Witnessing Titan’s ever-changing seasons has been a major payoff of the Cassini mission, whose end is now close enough (September, 2017) to cause us to reflect on its accomplishments. We now see winter settling in firmly in the southern hemisphere, along with a strong vortex now developing over the south pole. When Cassini arrived in 2004, we saw much the same thing, only in the northern hemisphere. Athena Coustenis (Observatoire de Paris) is presenting results on Titan’s climate at the ongoing joint meeting of the American Astronomical Society’s Division for Planetary Sciences and 11th European Planetary Science Congress.

“Cassini’s long mission and frequent visits to Titan have allowed us to observe the pattern of seasonal changes on Titan, in exquisite detail, for the first time,” says Dr. Coustenis. “We arrived at the northern mid-winter and have now had the opportunity to monitor Titan’s atmospheric response through two full seasons. Since the equinox, where both hemispheres received equal heating from the Sun, we have seen rapid changes.”

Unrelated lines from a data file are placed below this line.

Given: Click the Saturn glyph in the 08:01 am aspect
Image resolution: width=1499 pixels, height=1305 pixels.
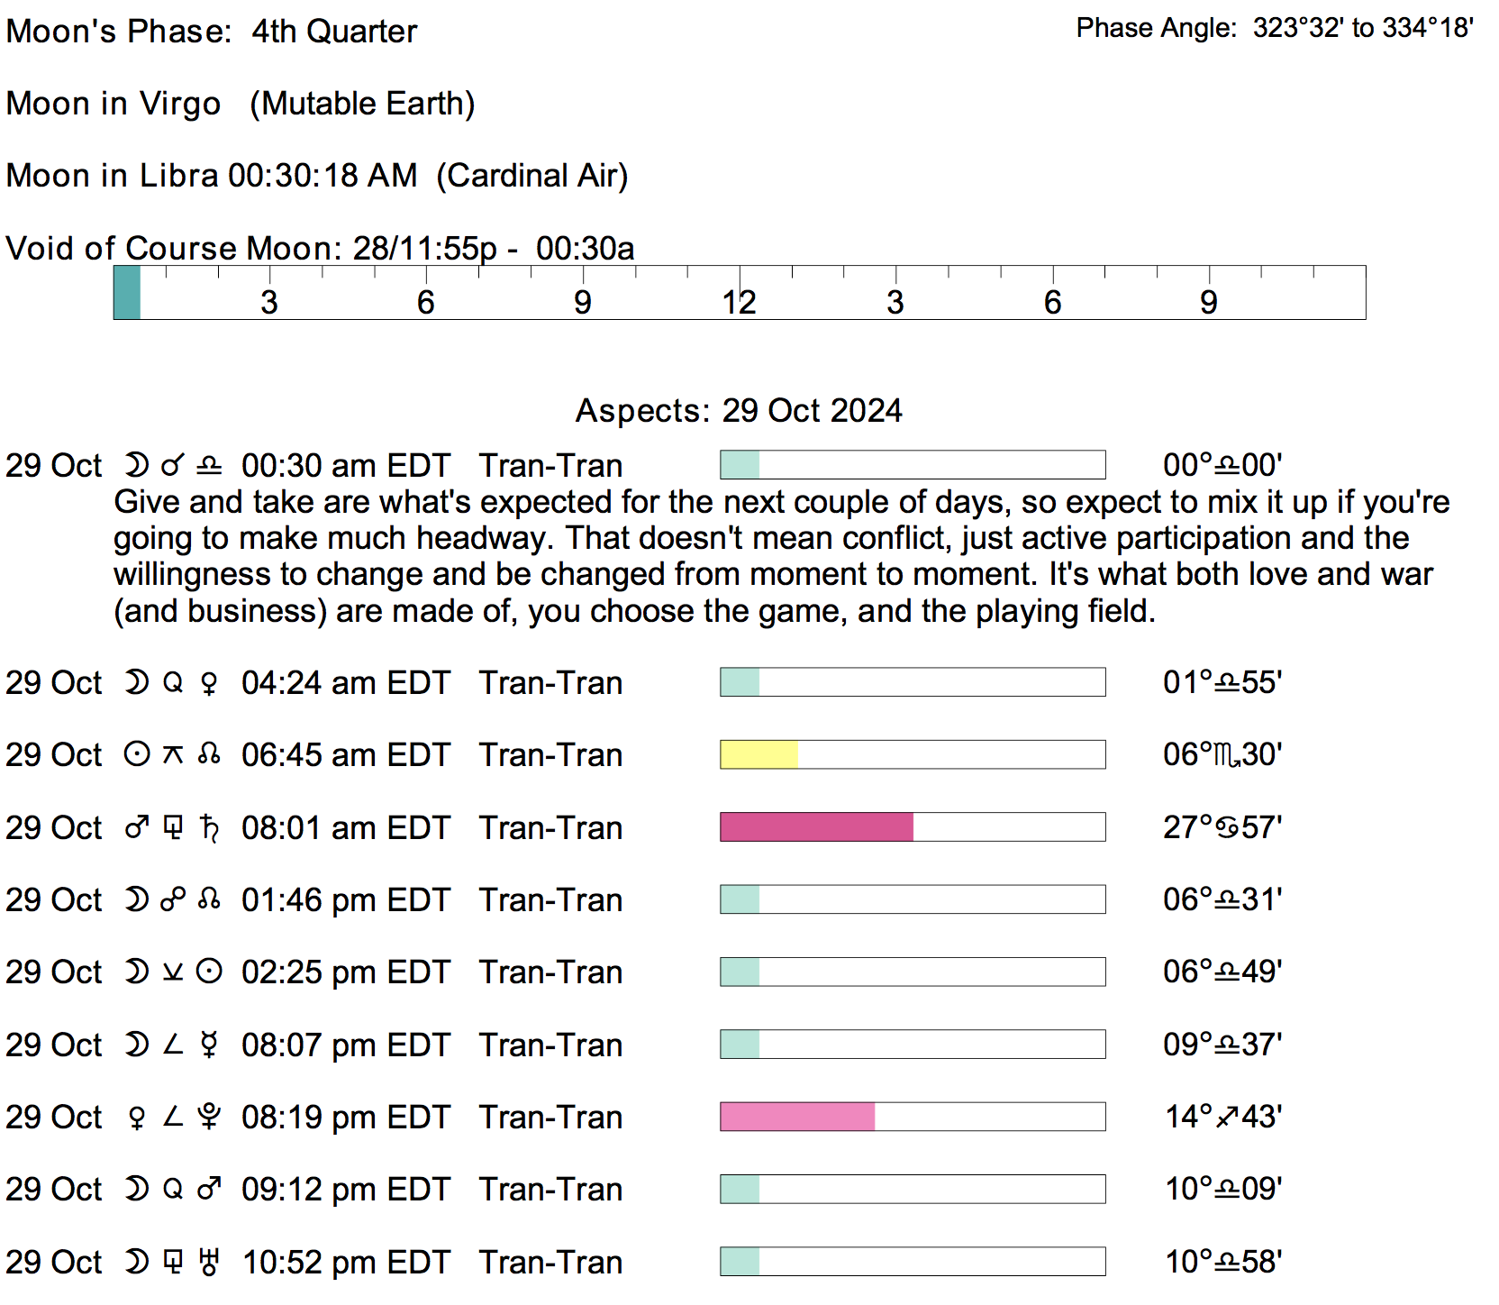Looking at the screenshot, I should click(x=209, y=827).
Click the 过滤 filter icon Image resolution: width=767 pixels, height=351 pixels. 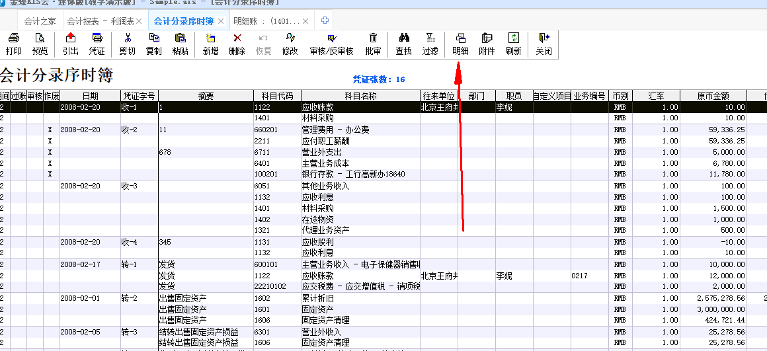tap(430, 44)
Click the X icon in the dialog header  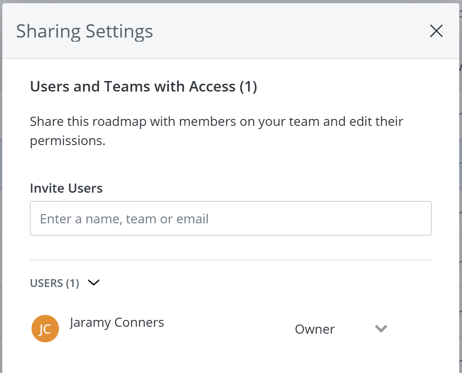pyautogui.click(x=436, y=31)
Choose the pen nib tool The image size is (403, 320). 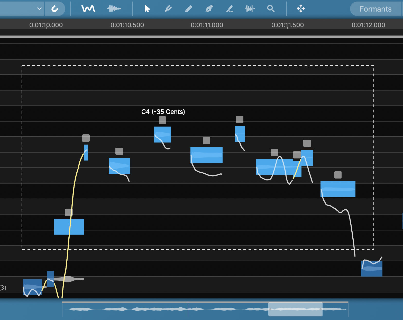209,9
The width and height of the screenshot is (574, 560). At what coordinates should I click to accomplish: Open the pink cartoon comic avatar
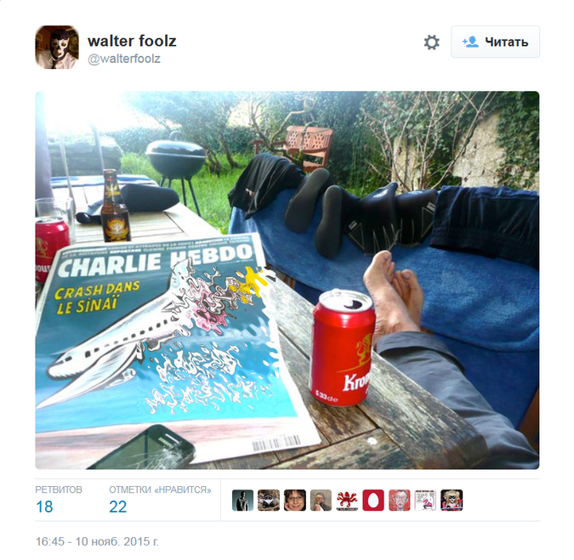coord(425,501)
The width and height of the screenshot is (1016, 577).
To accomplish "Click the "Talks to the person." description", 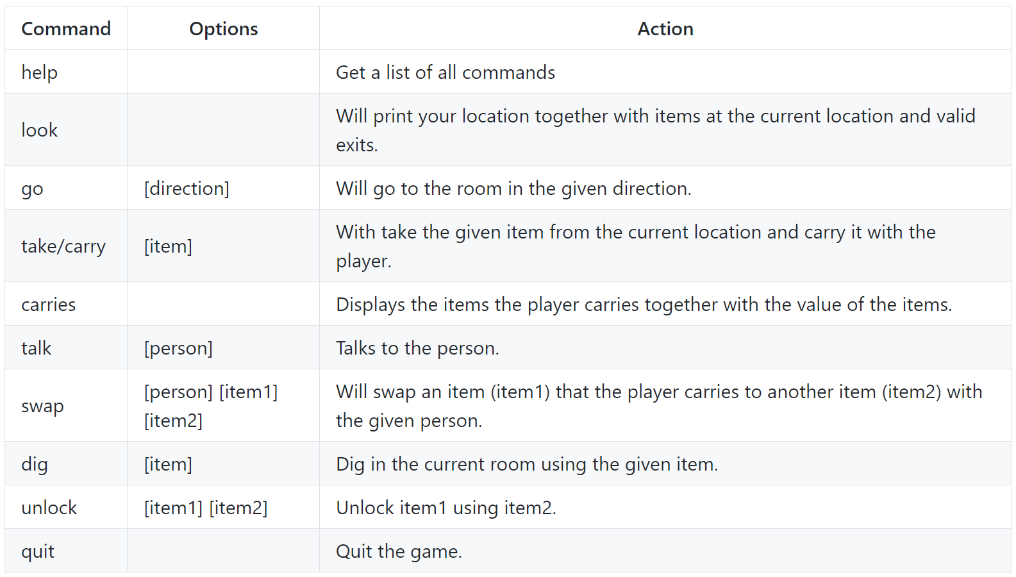I will 417,348.
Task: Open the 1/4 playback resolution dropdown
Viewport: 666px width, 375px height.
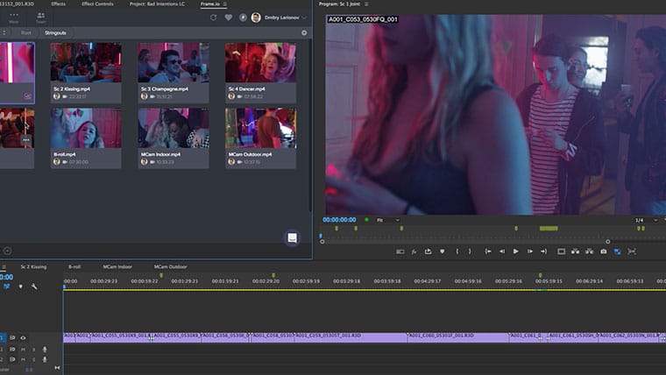Action: pyautogui.click(x=646, y=220)
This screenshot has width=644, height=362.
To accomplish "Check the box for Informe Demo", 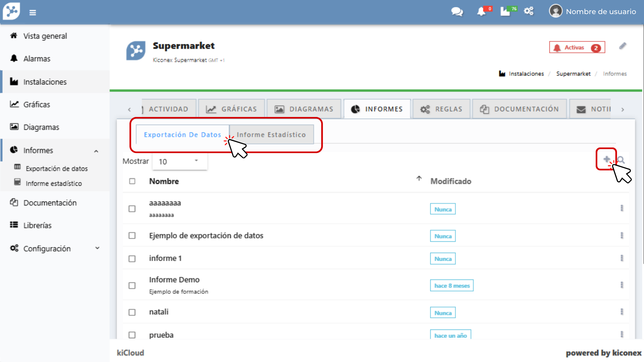I will (132, 286).

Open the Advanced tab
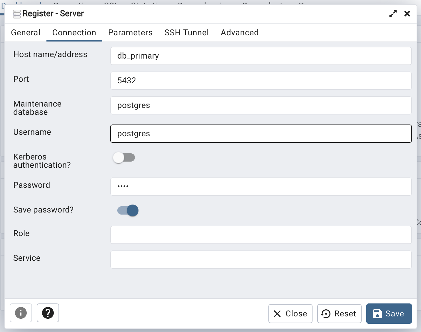(240, 33)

The overall cycle of heat circulation on Titan is clearly defined. Warm gases rise at the summer pole as cold gases subside at its winter equivalent. The equinox occurred on Titan in 2009, and since then Cassini has observed a reversal of the system. A strong, revolving pattern of circulation, or vortex, has developed in the stratosphere over the south pole, one that is enriched in trace gases that are otherwise rarely found in Titan’s atmosphere. Cassini also revealed an atmospheric hot spot developing at high altitudes within months of the equinox, while its counterpart in the northern hemisphere had greatly diminished two years later.


Image: Slipping into shadow, the south polar vortex at Saturn’s moon Titan still stands out against the orange and blue haze layers that are characteristic of Titan’s atmosphere. Images like this, from NASA’s Cassini spacecraft, lead scientists to conclude that the polar vortex clouds form at a much higher altitude — where sunlight can still reach — than the lower-altitude surrounding haze. This view looks towards the trailing hemisphere of Titan (5,150 kilometers across). North on Titan is up and rotated 17 degrees to the left. Images taken using red, green and blue spectral filters were combined to create this natural-color view. The image was taken with the Cassini spacecraft narrow-angle camera on July 30, 2013. Credit: NASA/JPL-Caltech/Space Science Institute.

Within the polar vortex over the south pole, trace gases are accumulating as sunlight diminishes. Here again the parallel is direct. We now see, according to this Europlanet news release, the appearance of complex hydrocarbons and nitriles like methylacetylene and benzene, which were before observed only at high northern latitudes. Coustenis again:

“We’ve had the chance to witness the onset of winter from the beginning and are approaching the peak time for these gas-production processes in the southern hemisphere. We are now looking for new molecules in the atmosphere above Titan’s south polar region that have been predicted by our computer models. Making these detections will help us understand the photochemistry going on.”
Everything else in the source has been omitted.